Holy crap! Where did you find the thought of using the cylinders of an aircraft engine for a bike? That is going to be one unique, but insanely powerful, motorcycle, and you will probably have the only one on the next rally! Great job! Now, how to put into a frame and hold on! It does come standard with a drag chute, doesn't it?
Uh, Allen Millward built this mighty V-twin. And the V-8 Kawasaki 900 based bike in the Barber Museum. And a 100 cc V-twin based on honda ohc 50's. And a 4 cylinder two stroke b ased on a Kaw triple, and a 5 , and a 7.

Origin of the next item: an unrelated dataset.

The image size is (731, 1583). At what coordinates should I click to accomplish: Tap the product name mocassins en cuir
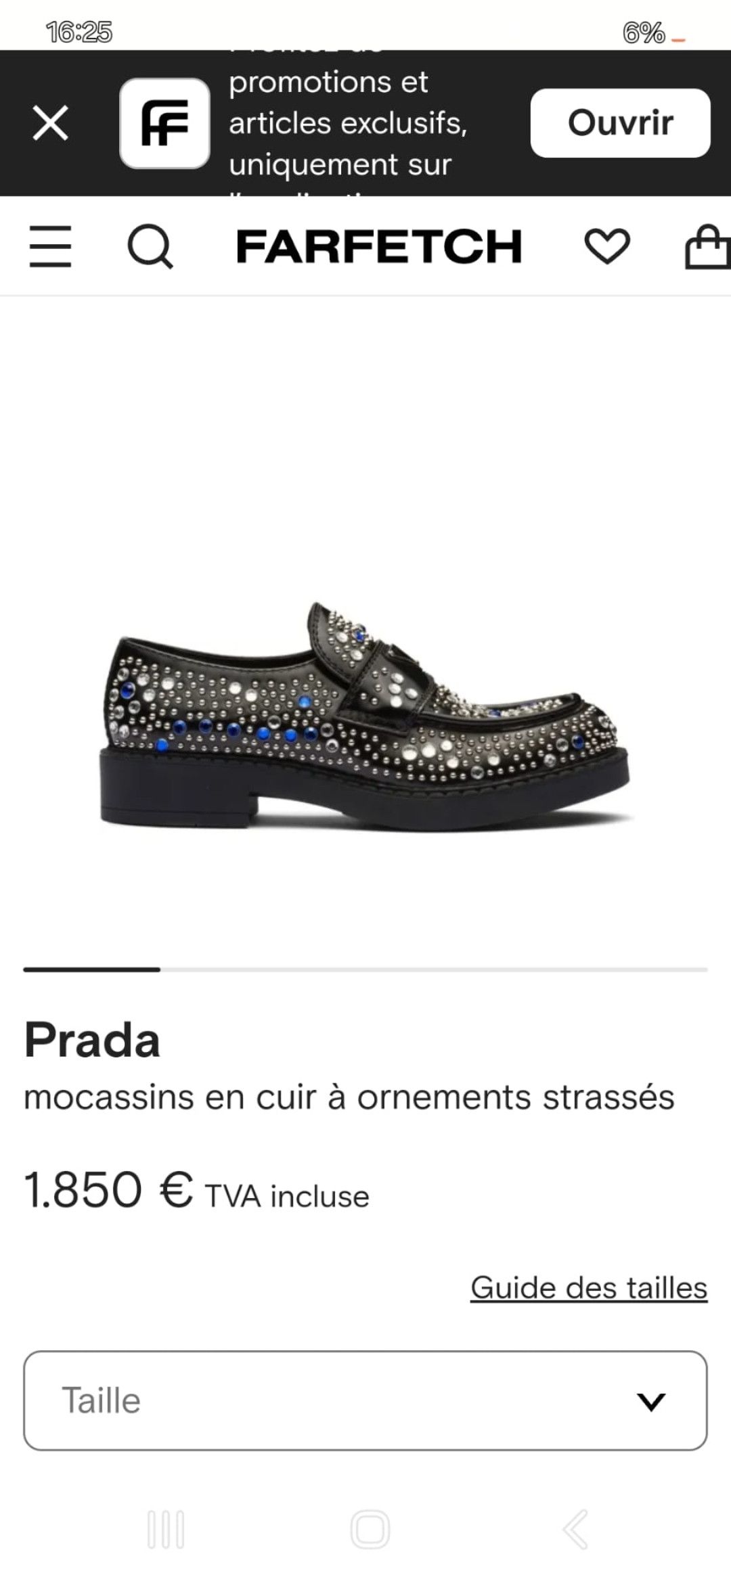coord(349,1097)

Oh yeah, can't forget his V-12 based on 2 KZ 1300 six bangers.
He's the savant.
I can take credit for wanting a v-twin based on a couple of cylinders from a radial motor years back. But th at's as far as it got for me.
Holy crap! The "Flying Millyard" is GIANT! I bet that dudes neighbors hate him and his fire breathing monsters! HA! That will need to be some big ass bike! Maybe that's how you get a Harley to go fast with a pushrod v-twin
You can do it...
I have a link for you...
and I too have had the same trouble.
I used some little diamond bits to drill through the glass, then like a puzzle where you shake and rattle the little ball into a hole, got the screw back into the threaded area and screwed it back down. On my 650 I've had them wiggle then the screw come all the way out. I've had both screws do it...don't let it get that far. In all I've had 4-5 speedos on my 650 over more than 100,000 miles. They vibrate, the screws pop out, the needle flies off, the cable attachment busts loose from the plastic housing...ect, ect.
My friend carfully pried his bezel apart and got it back together nicely. And here's a simular method;
You see that I had already generated a lot of dust with the wiggly one I repaired, but it serves as a back-up now.
I have actualy turned over some of these speedos. all on the same 650!
Funny to see it go back to zero again!
Try this: http://forums.sohc4.net/index.php?topic=88193.0
Thanks guys, I now have hope and inspiration! Sherwin Williams, here I come!!
So is the bezel made of something soft like aluminum? That would be nice... At least if I rough it up a hair in this process I can use the Dremel and smooth the nicks and repaint! I tend to be less gentle than some with precise operations, though I try not to be! Now if it will just stop raining / dropping ice pellets (it is getting pretty crappy out there - I SOOO need a garage...)..
what did the cylinders come off of?
Pratt and Whitney radial.
<!-- content -->
<!-- sitenotice -->
<!-- CentralNotice -->
<!-- /sitenotice --><!-- firstHeading -->Pratt & Whitney R-985 Wasp Junior
<!-- /firstHeading --><!-- bodyContent --><!-- tagline -->From Wikipedia, the free encyclopedia
<!-- /tagline --><!-- subtitle --> (Redirected from Pratt & Whitney R-985)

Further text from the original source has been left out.